Target position data:
◇ ◇ ◇ ◇ ◇

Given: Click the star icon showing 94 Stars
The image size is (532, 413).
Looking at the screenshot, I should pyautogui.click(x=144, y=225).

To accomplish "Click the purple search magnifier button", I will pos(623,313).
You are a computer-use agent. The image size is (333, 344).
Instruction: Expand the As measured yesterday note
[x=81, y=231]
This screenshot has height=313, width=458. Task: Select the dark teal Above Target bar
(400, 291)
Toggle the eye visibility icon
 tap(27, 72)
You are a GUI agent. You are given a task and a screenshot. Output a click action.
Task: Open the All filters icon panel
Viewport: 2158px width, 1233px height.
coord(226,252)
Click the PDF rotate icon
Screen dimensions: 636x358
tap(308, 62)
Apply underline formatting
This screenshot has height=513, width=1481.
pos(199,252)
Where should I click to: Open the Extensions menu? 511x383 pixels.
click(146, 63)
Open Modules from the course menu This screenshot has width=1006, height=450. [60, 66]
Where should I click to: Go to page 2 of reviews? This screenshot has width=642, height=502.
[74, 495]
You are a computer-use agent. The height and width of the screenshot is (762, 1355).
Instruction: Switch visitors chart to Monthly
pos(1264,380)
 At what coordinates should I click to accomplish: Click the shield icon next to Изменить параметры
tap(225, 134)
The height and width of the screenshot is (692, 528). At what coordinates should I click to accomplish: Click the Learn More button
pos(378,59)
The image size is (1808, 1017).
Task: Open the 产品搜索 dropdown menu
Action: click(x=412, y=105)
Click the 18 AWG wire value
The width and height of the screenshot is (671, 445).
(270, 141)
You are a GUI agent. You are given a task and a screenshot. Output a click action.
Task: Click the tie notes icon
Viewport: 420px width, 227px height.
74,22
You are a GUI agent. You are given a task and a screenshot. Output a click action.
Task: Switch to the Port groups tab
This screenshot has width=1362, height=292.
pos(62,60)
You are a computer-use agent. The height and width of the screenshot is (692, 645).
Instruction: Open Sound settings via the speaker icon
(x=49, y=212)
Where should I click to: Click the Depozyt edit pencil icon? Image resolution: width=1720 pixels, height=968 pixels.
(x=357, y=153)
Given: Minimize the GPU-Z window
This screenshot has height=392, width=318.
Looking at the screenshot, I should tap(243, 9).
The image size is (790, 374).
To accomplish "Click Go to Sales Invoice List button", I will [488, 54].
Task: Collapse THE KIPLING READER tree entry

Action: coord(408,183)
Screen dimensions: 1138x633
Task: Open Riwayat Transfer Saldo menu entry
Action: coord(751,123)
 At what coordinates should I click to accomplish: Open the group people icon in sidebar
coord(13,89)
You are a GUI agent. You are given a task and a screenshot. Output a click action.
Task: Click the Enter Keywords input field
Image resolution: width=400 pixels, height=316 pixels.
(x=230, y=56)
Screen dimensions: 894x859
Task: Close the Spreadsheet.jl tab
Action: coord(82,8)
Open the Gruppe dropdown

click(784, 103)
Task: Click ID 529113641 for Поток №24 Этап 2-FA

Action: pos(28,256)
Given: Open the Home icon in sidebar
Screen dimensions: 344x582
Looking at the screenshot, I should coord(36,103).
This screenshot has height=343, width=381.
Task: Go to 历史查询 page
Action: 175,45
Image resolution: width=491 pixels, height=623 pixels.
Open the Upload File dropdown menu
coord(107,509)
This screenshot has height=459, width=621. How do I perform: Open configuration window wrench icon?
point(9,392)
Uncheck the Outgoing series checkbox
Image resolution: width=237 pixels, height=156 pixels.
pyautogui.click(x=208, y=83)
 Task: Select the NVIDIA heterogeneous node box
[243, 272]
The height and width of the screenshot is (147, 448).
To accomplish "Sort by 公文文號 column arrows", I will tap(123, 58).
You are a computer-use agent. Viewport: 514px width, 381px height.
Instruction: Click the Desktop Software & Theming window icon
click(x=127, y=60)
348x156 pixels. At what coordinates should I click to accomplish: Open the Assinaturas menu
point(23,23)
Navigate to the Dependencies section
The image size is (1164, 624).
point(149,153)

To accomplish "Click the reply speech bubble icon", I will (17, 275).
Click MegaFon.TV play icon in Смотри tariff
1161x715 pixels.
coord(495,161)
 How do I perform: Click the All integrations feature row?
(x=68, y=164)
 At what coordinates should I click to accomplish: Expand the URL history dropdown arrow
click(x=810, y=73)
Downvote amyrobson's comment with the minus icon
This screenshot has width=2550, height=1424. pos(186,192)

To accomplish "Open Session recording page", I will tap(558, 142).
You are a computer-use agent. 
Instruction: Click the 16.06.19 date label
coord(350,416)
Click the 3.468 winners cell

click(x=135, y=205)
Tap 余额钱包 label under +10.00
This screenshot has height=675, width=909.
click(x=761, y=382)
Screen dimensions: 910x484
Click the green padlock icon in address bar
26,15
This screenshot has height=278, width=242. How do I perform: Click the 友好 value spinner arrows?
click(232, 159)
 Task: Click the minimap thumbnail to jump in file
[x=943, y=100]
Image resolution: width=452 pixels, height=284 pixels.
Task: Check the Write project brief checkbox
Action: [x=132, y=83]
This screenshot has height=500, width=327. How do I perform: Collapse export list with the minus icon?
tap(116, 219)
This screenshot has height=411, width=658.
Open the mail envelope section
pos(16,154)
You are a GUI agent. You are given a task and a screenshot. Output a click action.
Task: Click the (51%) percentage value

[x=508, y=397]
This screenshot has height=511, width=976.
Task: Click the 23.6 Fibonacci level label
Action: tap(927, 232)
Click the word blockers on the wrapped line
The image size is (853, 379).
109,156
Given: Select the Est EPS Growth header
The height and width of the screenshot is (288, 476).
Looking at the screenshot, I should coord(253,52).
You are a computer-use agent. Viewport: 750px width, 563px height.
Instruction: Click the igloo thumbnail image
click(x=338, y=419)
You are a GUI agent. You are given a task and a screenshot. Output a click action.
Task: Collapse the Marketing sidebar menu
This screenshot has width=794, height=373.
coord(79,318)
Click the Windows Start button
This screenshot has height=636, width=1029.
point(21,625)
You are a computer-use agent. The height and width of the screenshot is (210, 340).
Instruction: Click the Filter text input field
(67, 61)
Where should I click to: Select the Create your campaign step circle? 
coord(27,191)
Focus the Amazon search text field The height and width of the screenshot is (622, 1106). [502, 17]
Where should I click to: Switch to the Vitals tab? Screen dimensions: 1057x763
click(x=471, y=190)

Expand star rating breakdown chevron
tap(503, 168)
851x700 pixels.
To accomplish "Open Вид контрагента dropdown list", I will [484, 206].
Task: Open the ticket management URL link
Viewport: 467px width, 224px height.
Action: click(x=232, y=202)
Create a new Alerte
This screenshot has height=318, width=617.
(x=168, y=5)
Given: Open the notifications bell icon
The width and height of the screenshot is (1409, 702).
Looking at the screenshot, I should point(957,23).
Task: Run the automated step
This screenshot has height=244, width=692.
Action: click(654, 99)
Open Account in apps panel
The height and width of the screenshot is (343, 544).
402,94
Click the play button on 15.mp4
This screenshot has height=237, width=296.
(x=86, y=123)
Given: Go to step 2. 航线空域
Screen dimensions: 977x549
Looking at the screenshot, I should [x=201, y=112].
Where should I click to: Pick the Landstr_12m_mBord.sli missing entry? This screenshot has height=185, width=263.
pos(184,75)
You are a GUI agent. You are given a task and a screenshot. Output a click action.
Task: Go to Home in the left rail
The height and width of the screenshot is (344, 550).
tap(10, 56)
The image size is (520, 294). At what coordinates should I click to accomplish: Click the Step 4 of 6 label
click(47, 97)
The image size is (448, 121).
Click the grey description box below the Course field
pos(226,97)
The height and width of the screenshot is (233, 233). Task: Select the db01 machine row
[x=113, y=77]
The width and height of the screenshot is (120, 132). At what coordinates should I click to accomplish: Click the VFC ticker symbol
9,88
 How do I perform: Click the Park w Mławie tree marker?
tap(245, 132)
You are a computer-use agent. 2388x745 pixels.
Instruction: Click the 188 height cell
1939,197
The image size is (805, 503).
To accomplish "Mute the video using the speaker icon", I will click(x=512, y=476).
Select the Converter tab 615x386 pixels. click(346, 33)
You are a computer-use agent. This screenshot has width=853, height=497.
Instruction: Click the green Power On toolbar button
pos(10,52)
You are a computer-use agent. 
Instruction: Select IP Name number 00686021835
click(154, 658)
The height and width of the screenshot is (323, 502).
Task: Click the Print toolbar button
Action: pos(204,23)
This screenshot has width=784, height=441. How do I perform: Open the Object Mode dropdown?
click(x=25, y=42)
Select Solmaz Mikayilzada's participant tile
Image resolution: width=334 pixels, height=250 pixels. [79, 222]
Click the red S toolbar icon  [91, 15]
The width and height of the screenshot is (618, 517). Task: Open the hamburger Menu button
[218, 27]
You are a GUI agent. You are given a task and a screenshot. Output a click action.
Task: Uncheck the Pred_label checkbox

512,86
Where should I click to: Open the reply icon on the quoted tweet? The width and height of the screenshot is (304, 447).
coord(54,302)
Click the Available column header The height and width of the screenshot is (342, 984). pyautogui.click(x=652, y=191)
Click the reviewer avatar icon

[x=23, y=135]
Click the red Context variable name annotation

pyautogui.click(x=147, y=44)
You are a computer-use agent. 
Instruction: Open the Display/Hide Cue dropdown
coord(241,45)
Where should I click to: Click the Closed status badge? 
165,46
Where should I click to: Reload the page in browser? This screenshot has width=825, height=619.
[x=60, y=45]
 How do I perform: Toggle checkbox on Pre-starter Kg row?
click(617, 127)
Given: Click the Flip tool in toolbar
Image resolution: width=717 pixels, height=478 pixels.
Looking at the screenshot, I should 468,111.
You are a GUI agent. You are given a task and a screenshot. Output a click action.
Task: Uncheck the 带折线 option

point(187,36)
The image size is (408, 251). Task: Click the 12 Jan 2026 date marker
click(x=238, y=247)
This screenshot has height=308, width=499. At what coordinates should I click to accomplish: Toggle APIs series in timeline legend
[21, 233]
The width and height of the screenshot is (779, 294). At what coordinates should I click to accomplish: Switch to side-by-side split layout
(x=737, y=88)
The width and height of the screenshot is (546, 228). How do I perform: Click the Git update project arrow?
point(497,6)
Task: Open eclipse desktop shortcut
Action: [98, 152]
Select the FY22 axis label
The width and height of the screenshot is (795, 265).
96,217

◇ ◇ ◇ ◇ ◇

▶ [Exercise details]: Give the data from its start up to and including the line containing "[x=81, y=231]" as a JSON list of strings, one string per line, with blank lines omitted.

▶ [Answer for the task]:
[
  "Given: Click the star icon showing 94 Stars",
  "The image size is (532, 413).",
  "Looking at the screenshot, I should pyautogui.click(x=144, y=225).",
  "To accomplish \"Click the purple search magnifier button\", I will pos(623,313).",
  "You are a computer-use agent. The image size is (333, 344).",
  "Instruction: Expand the As measured yesterday note",
  "[x=81, y=231]"
]